On the emotional front I'm enveloped by love all time. Whether it be through the WhatsApp group of Anglo miluim wives or friends and family checking in and sending treats. If I'm feeling down, there is always someone I can turn to. I also signed up for the free six months of therapy offered to all Israelis by Better Help and have a virtual therapy session once a week.

While none of this help makes the situation easy, it makes it possible. It means I go to bed every night knowing that I went to work and did what needed to be done, the house is (mostly) clean, the girls are fed and as happy as they can be. I still fear for Yedidya's safety. The girls and I feel his absence like it itself is a psychical being, especially now when he cannot use his phone. I find myself two minutes here and there over the course of the day where I can be alone and cry. Somehow the time passes and every day finishes. In a sad way we adjust to our new normal. Nearly three months into this I can't really imagine going back to regular life. It's honestly a little scary and it will be an adjustment once again. I worry what it will mean for our country, knowing we can never go back to who we were as a nation on October 6. Yesterday my therapist and I were discussing Jewish history and she said the Jews are like a phoenix. Others try and destroy us but we always rise from the ashes. I trust in God to bring us through and help us rise again. I trust in Him to bring Yedidya home to us. I thank Him for the people he has put into my life who logistically and emotionally get me through every day. I keep going, one day at a time in hope that tomorrow and tomorrow's tomorrow will be better.



 



Wednesday, November 1, 2023

Three Weeks

It's November. I don't know where October went but it's November. The war started October 7, can three weeks really have passed? I'm not sure. So much has happened so maybe it's possible.

The girls have gone back to school, I’m managing to work- even to move forward on some long term goals my boss and I set before all this. Yedidya has visited twice- 36 and then 48 hour breaks. 84 hours where I could pretend things were normal, where our family was together, where I didn't have to do it all alone. I started therapy, therapy is good, it helps.
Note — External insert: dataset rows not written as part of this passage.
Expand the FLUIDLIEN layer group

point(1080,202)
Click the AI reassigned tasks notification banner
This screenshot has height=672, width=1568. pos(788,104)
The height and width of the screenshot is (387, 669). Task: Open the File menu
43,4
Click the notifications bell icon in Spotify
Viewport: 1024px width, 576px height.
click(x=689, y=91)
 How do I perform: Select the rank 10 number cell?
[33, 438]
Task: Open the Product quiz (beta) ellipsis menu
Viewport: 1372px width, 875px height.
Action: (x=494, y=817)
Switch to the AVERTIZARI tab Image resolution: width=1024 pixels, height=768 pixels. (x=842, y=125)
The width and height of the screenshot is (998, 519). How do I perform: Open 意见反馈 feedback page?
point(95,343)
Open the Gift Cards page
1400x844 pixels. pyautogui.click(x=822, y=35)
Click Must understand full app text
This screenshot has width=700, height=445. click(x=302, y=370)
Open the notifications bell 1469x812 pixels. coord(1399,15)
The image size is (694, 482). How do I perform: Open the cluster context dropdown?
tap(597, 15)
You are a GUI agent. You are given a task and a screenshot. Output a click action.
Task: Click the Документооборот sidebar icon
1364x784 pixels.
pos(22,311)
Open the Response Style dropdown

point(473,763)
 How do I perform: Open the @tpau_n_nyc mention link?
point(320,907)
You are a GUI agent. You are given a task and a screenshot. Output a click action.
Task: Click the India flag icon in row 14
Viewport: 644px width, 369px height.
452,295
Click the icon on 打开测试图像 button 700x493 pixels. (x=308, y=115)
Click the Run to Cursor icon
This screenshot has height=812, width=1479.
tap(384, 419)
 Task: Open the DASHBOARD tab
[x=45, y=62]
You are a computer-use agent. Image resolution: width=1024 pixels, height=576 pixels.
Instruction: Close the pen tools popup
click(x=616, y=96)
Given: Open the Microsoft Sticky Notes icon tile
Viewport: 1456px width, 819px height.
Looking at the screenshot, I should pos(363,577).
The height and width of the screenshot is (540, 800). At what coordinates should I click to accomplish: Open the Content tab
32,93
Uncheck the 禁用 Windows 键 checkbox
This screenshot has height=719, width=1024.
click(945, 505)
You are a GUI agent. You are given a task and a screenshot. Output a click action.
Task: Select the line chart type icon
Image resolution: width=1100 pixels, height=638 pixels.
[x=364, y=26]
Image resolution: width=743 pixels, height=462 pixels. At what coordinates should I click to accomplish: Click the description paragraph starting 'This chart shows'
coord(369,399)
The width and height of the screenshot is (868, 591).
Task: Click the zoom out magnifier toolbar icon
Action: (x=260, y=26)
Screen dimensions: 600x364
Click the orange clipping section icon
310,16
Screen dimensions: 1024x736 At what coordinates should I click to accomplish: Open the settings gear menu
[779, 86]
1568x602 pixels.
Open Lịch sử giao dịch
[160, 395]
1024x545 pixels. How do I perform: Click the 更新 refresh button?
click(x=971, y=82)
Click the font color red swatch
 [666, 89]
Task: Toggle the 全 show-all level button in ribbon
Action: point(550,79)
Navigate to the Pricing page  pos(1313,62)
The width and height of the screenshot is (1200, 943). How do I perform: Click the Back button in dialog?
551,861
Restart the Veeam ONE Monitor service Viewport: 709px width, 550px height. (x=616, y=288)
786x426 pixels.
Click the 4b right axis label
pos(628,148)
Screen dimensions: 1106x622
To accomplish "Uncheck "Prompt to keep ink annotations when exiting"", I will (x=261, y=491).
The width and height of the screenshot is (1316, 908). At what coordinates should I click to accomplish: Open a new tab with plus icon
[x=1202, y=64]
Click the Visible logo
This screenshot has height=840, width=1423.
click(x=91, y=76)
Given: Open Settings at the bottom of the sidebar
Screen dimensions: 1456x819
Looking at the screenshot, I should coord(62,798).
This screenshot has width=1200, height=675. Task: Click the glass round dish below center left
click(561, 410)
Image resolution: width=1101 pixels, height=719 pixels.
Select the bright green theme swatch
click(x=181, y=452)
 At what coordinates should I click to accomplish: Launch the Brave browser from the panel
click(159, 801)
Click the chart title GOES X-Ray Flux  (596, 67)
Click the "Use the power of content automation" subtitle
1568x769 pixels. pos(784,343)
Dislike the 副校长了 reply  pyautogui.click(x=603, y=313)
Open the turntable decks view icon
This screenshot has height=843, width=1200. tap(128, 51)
I've moved through the initial panic- I was supported through it with family and friends helping me take each step. They provided me both with moral support and practical help and I could not have made it through without them. I will never have the words to fully express my appreciation.

Settling into our new routine leaves space to move out of myself and really start to grieve our national loss. To give headspace to those murdered and kidnapped on October 7. To the soldiers killed and wounded since. To look at their beautiful faces and feel their loss. These are hard feelings but they are important.

As I sit with my young daughters in our safe room or hear them express how they miss Abba I ask myself some hard questions. What was I thinking moving here? How can I have done this to my children? And then I see the news of anti-Semitic attacks all over the world and I remember. Jews are not safe anywhere. Any Jew can be attacked just for being Jewish no matter what country they're in. So I will proudly raise my children here. In our home among our people. Where their father serves in the army that protects us. Where they see signs everywhere saying "Together we will win" and "The Jewish nation lives". Where they see how we come together to help each other through hard times. Here where even though we are in danger, we are safe. We are safe because we will win.

The past three weeks have been unlike any others in the history of the Israeli state. The next weeks will bring more loss and more grief. We will continue having to justify our existence as we fight for our lives. But we will win. We will win and I will continue to raise my daughters to be proud Jews, among their people, in their home.